Napalm Death - München
29.12.2000 | 06:2629.11.2000, Backstage
Ein hochinteressantes Package, das in diesen Wochen durch deutsche Lande eiert: die uneingeschränkten godz of grind von NAPALM DEATH und dazu die aufstrebenden Grindcore-Schweden NASUM, abgerundet vom Newcomer BUTAL DELUXE.
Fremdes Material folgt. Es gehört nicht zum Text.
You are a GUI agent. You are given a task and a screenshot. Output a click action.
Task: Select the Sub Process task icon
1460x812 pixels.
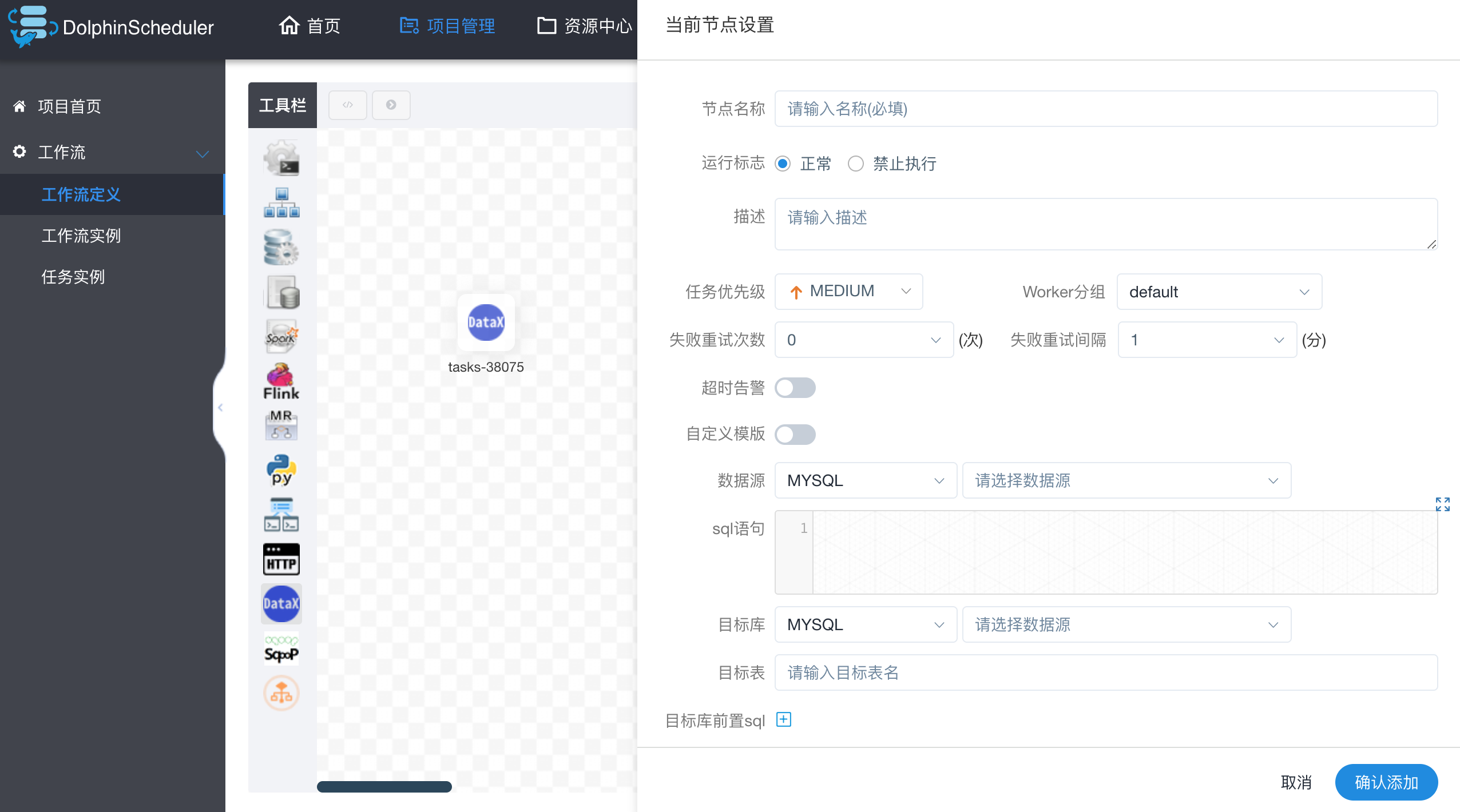pyautogui.click(x=281, y=203)
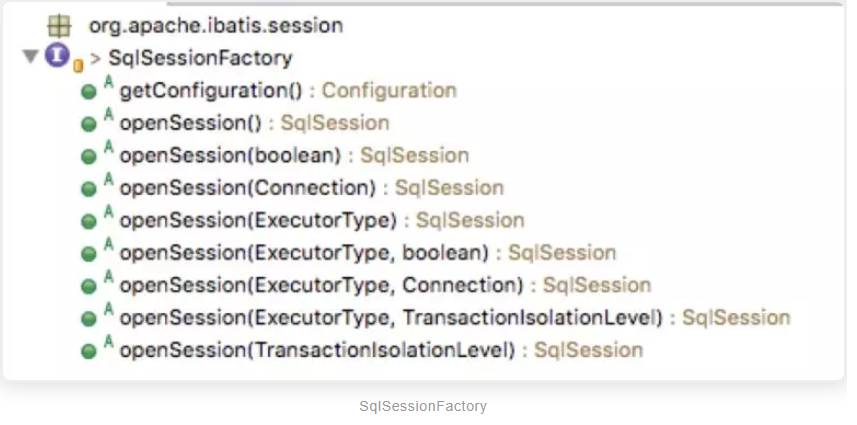Select openSession(boolean) method entry
857x425 pixels.
click(x=230, y=155)
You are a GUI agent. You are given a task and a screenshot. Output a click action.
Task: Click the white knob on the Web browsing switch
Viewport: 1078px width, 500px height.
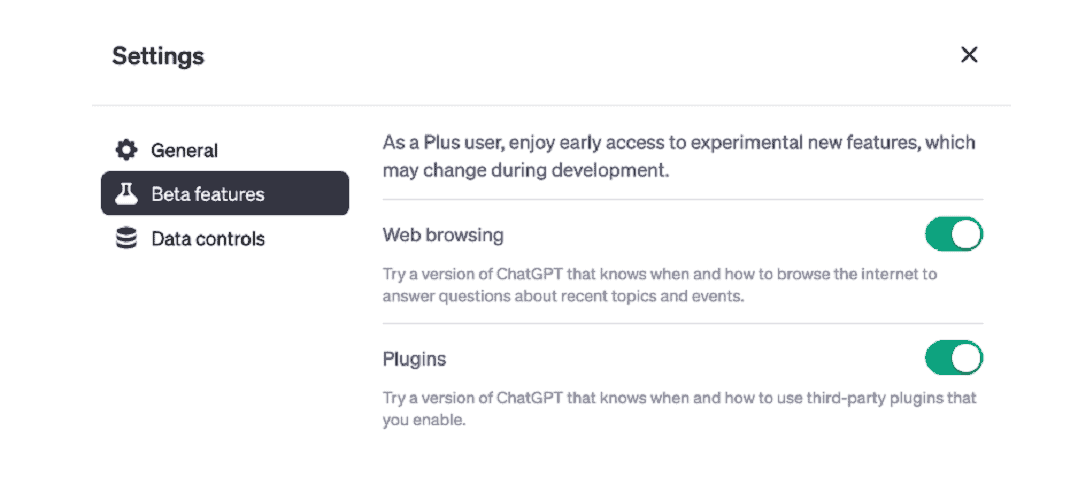[x=967, y=235]
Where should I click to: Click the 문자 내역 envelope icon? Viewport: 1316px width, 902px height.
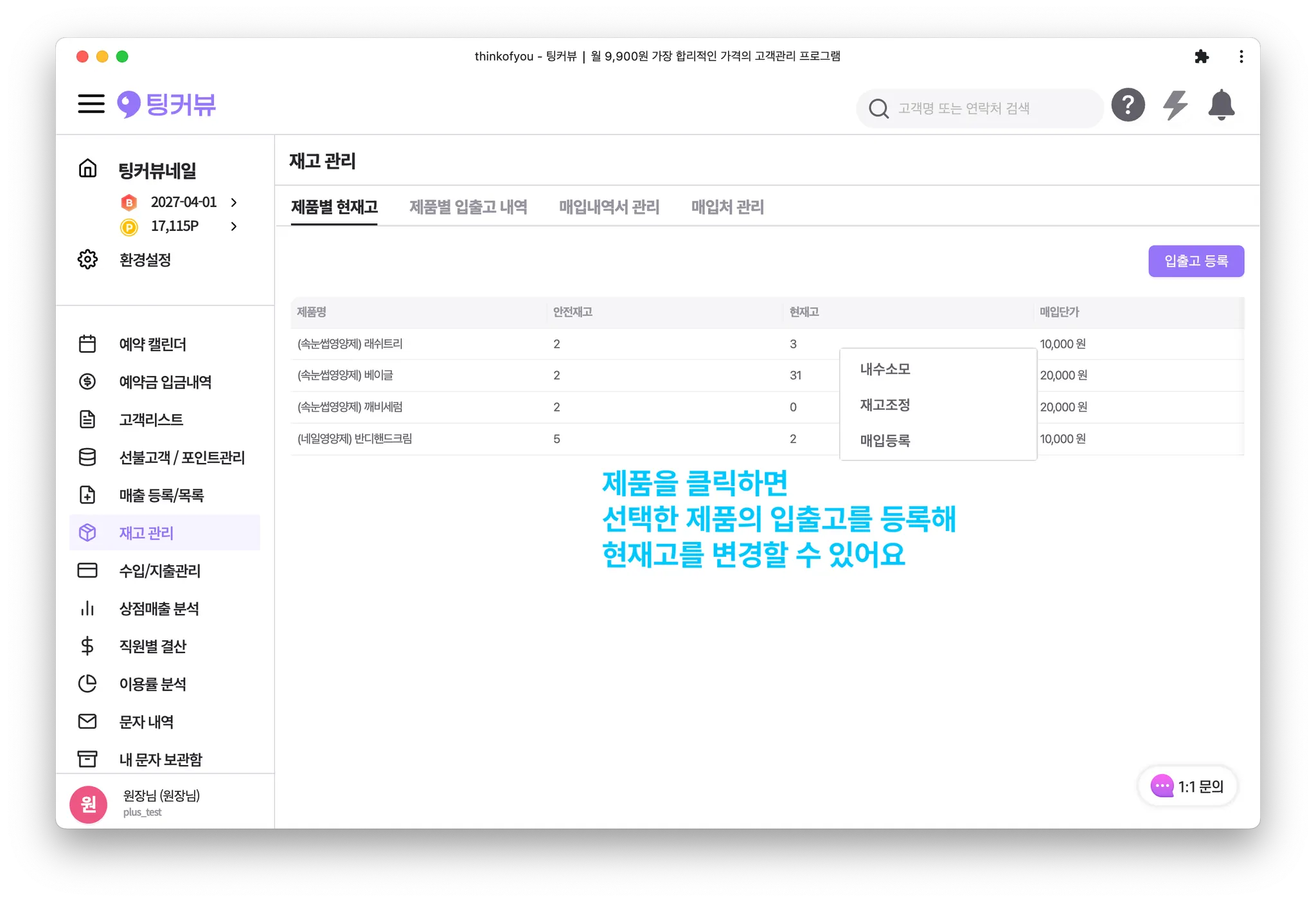tap(87, 721)
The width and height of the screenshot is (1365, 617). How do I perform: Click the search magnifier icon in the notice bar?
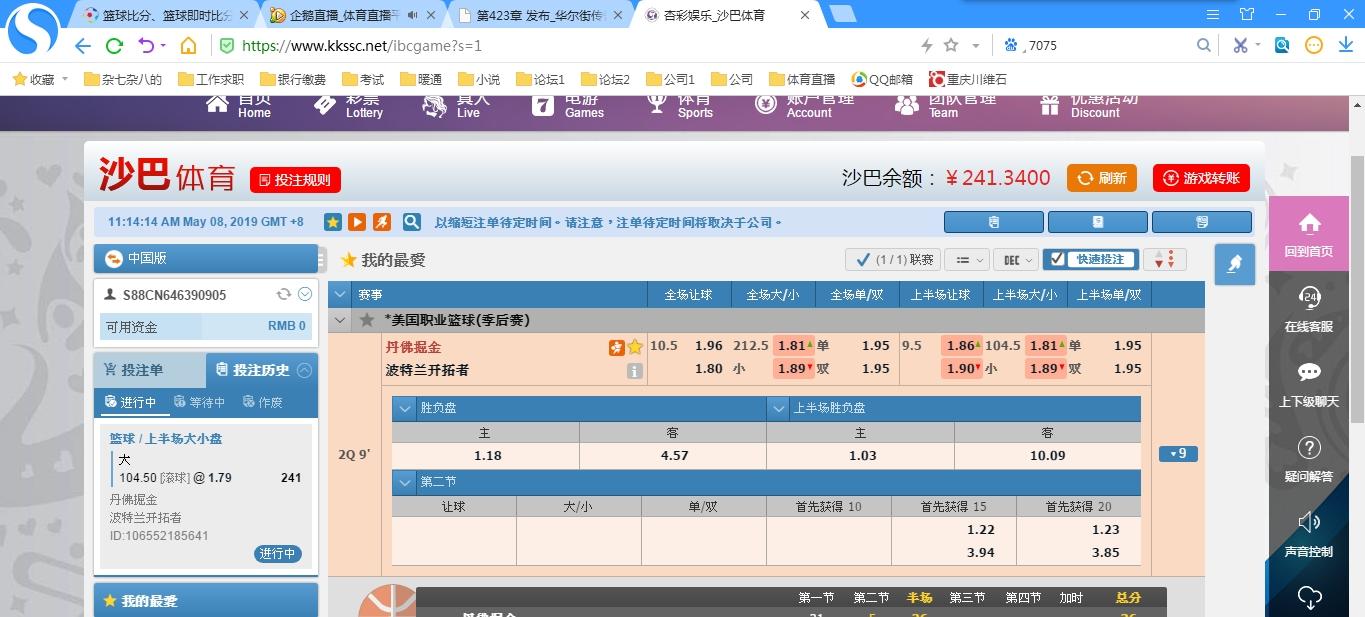[x=411, y=222]
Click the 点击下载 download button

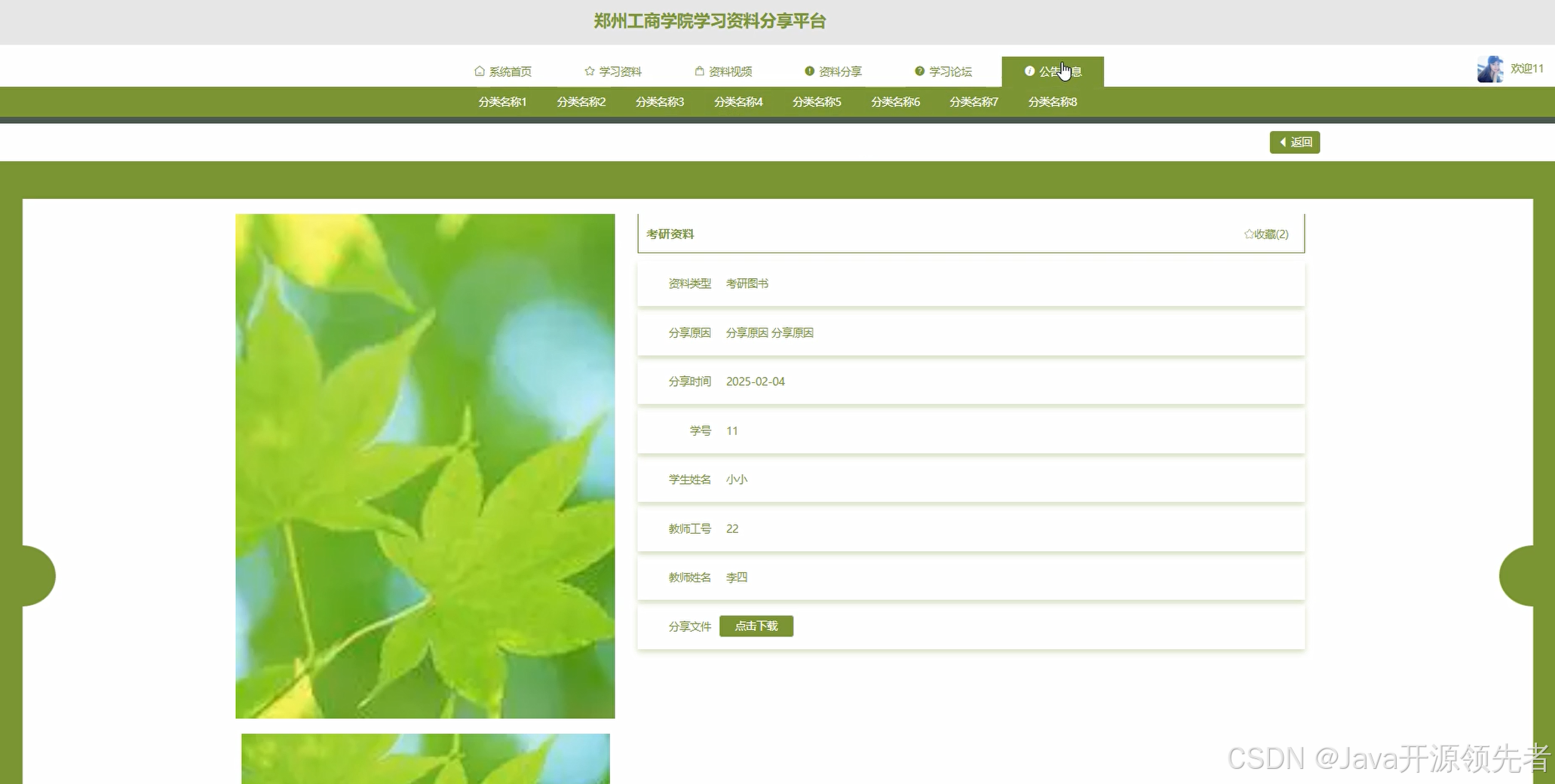pos(756,626)
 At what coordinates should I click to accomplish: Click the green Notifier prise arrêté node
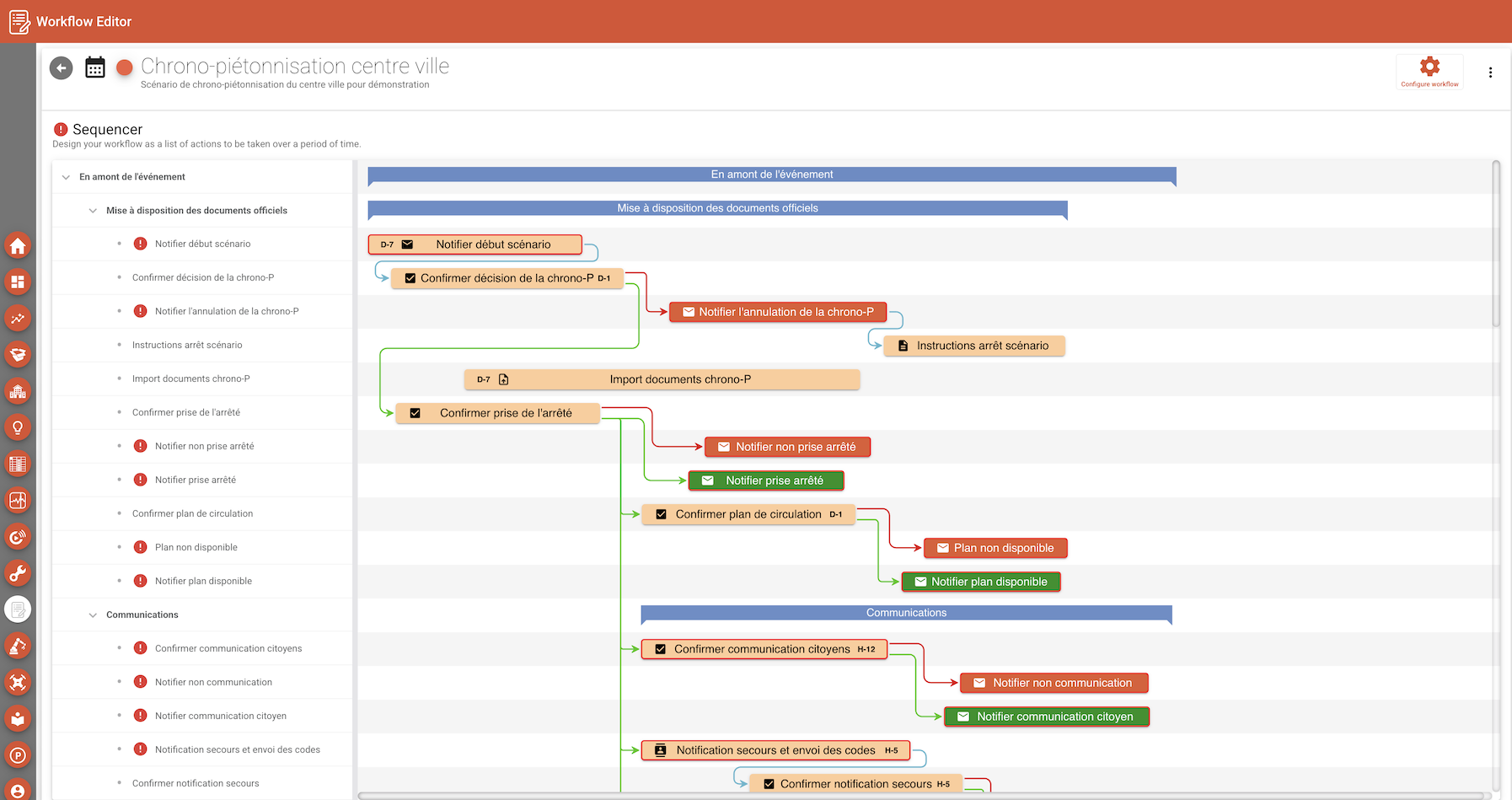[766, 481]
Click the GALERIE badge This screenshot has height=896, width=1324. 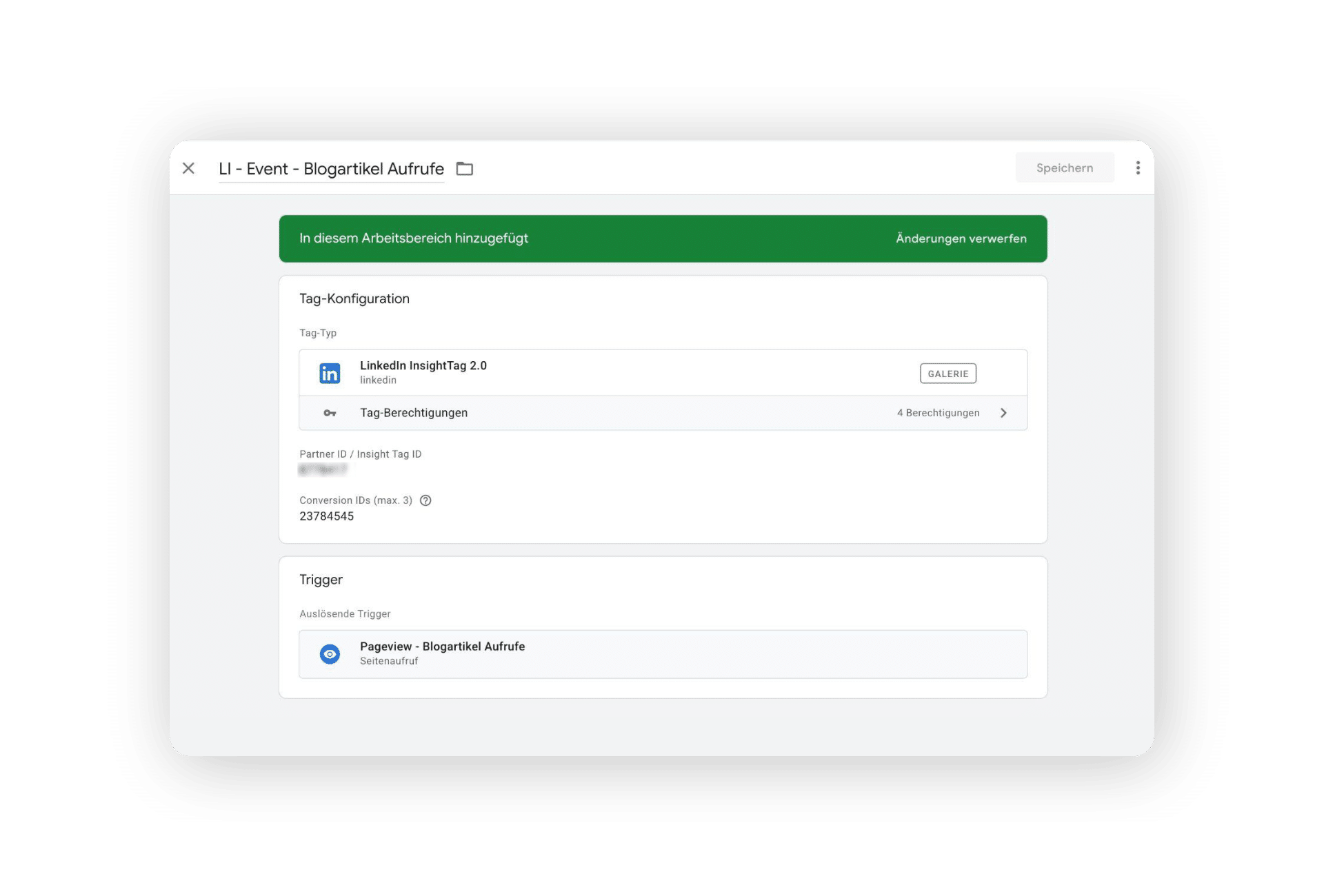947,374
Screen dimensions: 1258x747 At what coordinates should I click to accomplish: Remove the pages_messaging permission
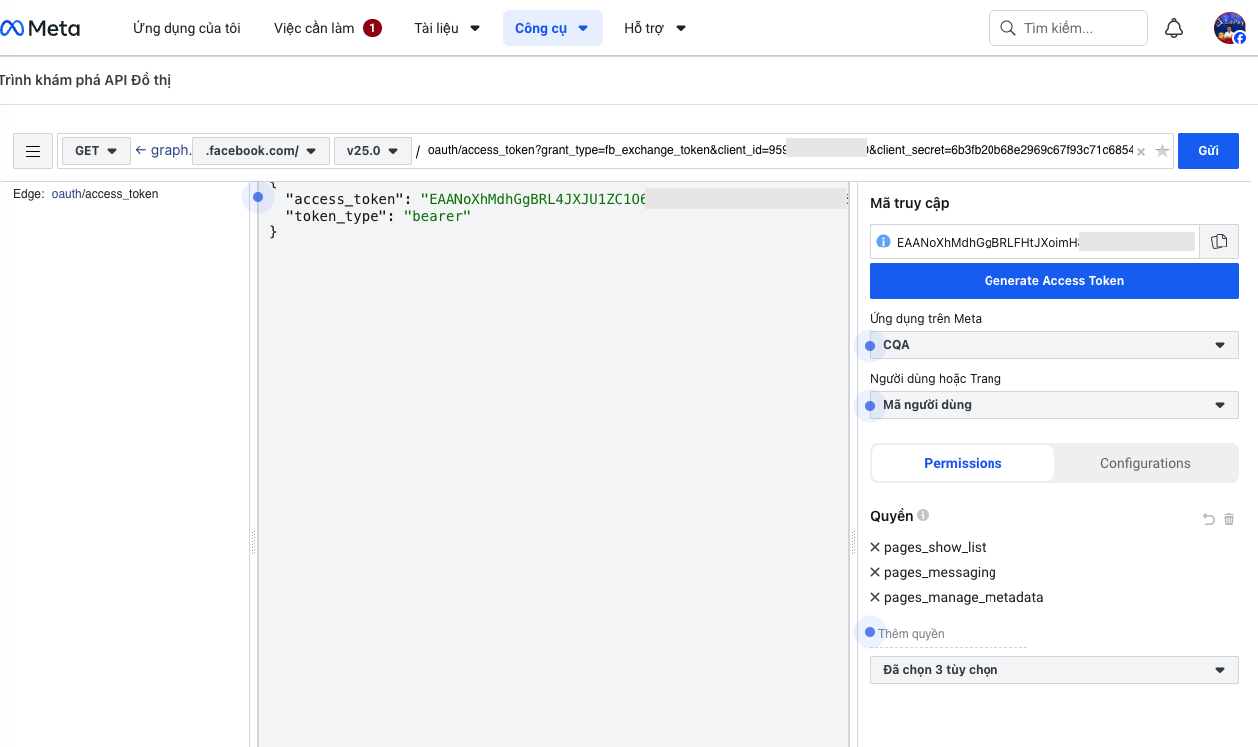coord(875,572)
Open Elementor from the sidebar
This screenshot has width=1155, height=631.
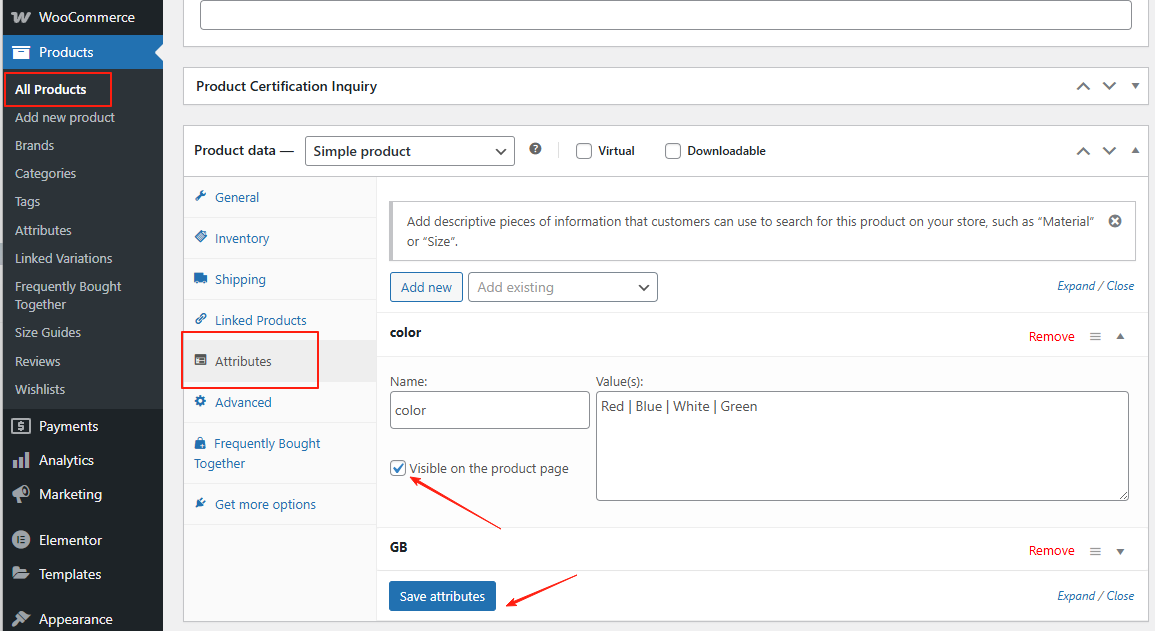[x=70, y=540]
Als letztere pünktlich die Bühne betraten, war das Backstage bereits sehr gut gefüllt. Mehr als Höflichkeitsapplaus war für die Londoner aber trotzdem nicht drin, denn ihr Stilmischmasch aus Hardcore, New Metal, Alternative, einem Spritzer RHCP und zahllosen anderen Komponenten hatte zwar einen gewissen Groove, krankte aber auf Dauer an mangelnder Abwechslung. Insofern war es mir ganz recht, als die Herren dann nach einer halben Stunde die Bühne verliessen. Richtig punkten konnte das Trio allenfalls mit seinem verwegenen Bodypainting sowie der Schlagwerker auch mit locker-wuchtigem Spiel. Kann man insgesamt unter \"ganz nett\" einordnen; wie die Jungs jedoch stilistisch auch nur annähernd zu den beiden anderen Bands passen sollen, das bleibt mir ein Rätsel.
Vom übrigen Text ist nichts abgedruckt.